A obra de Dilmar Daleffe

Em agosto, Dilmar Daleffe faria 74 anos. Ele morreu há seis. Por 21 anos ficou à frente da Santa Casa de Campo Mourão. Sempre, como voluntário. Por idealismo. Jamais ganhou dinheiro com isso. Ao contrário. Inúmeras vezes chegou a fazer empréstimos pessoais para sanar a falta de recursos da entidade. Em 2013, desiludido por disputas políticas, que envolviam a entidade, deixou o hospital. Como ele mesmo dizia, saiu pela porta dos fundos. Disse ser tratado como bandido. Veio a angústia. A tristeza. E, por fim, o câncer. Sua saída, foi também o seu fim. Ele amava a Santa Casa.   

Dilmar nasceu em 1946. Veio de uma família italiana nos fundões de Urussanga, em Santa Catarina. Pobre, rumou com os pais e irmãos a Campo Mourão, já nos anos 50. Responsáveis, começaram uma empresa de ônibus, a Real. Mais adiante, iniciaram a Auto Peças Cometa e a Dipar. Dilmar era o mais novo dos irmãos homens. Certa vez, emocionado, contou sobre a infância difícil. Ele pedia aos filhos que valorizassem o dinheiro. Quando criança, passou por grandes obstáculos. “Eu só escrevia a lápis. Porque quando chegava o final de ano, meu pai fazia apagar todo o caderno para que o usasse novamente no ano seguinte. Não tínhamos dinheiro”, disse antes de morrer.  

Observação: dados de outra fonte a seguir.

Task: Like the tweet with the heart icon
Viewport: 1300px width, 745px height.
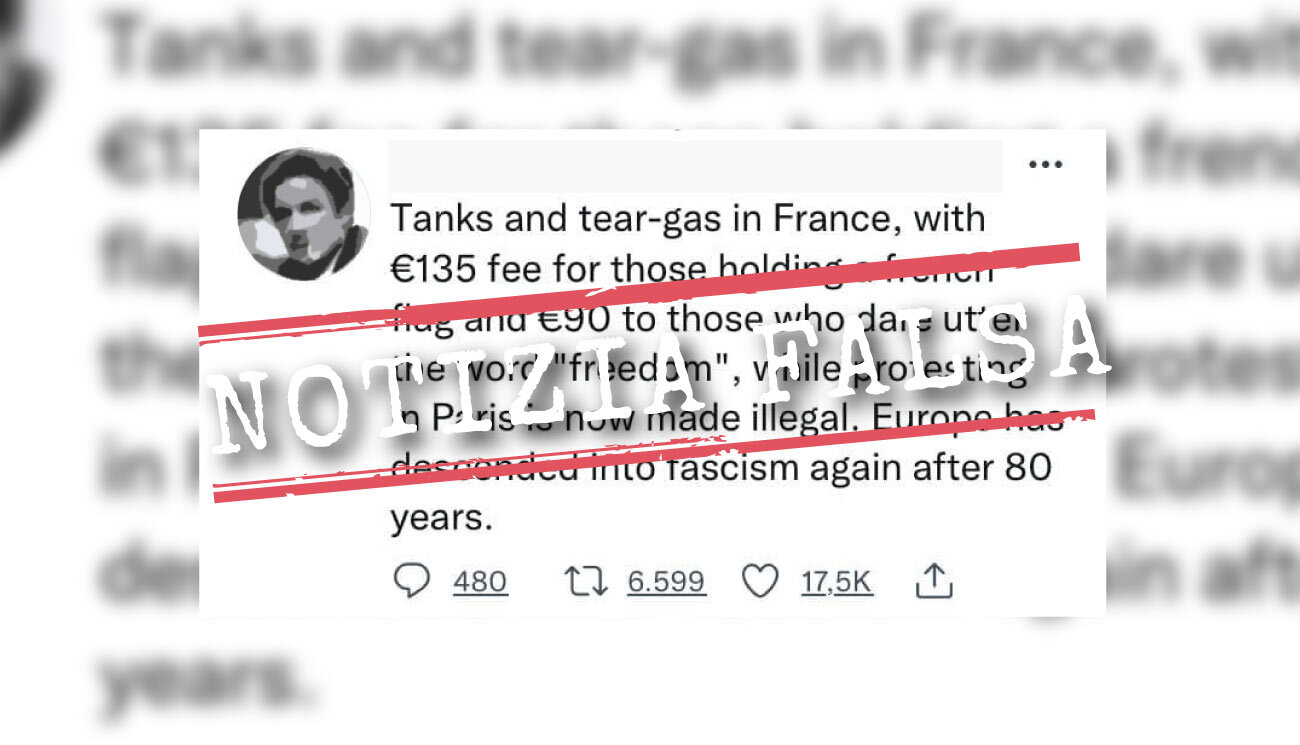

Aos 14 anos de idade, foi influenciado por amigos. Então, o cigarro apareceu em sua vida. Os anos passaram e com a sociedade entre os irmãos, Dilmar ficou à frente da Dipar. Sempre gostou de trabalhar. E se dedicava por isso. Sua liderança era visível. Casou na década de 60 com Maura e teve quatro filhos – Delcimara, Dilmércio, Denilson e Denise. Com uma relação conturbada, a separação veio em 83. A vida seguia. E junto a ela, o cigarro e as eternas dores no estômago. Ele nunca conseguiu largar o vício da nicotina. Do cigarro. Foram milhares deles durante a vida. Pelas contas, 52 anos fumando sem parar, cerca de 748.800 cigarros.

Na década de 80, Dilmar reuniu-se com outras pessoas da cidade para dar um novo direcionamento a Saúde pública municipal. Ele queria mais dignidade à sua população. Mesmo não sendo médico, prefeito, ou qualquer outra coisa. Aliás, desculpe, ele era apenas um cidadão. Acolheu Campo Mourão com tanto carinho, que passou a ser um desbravador de ideias e, mais que isso, de ações. Ele sentia que deveria fazer sua parte colaborando com a saúde da cidade. Poucas pessoas sabem, mas seu sonho sempre foi ser médico. No entanto, os recursos da família não colaboraram para que isso acontecesse.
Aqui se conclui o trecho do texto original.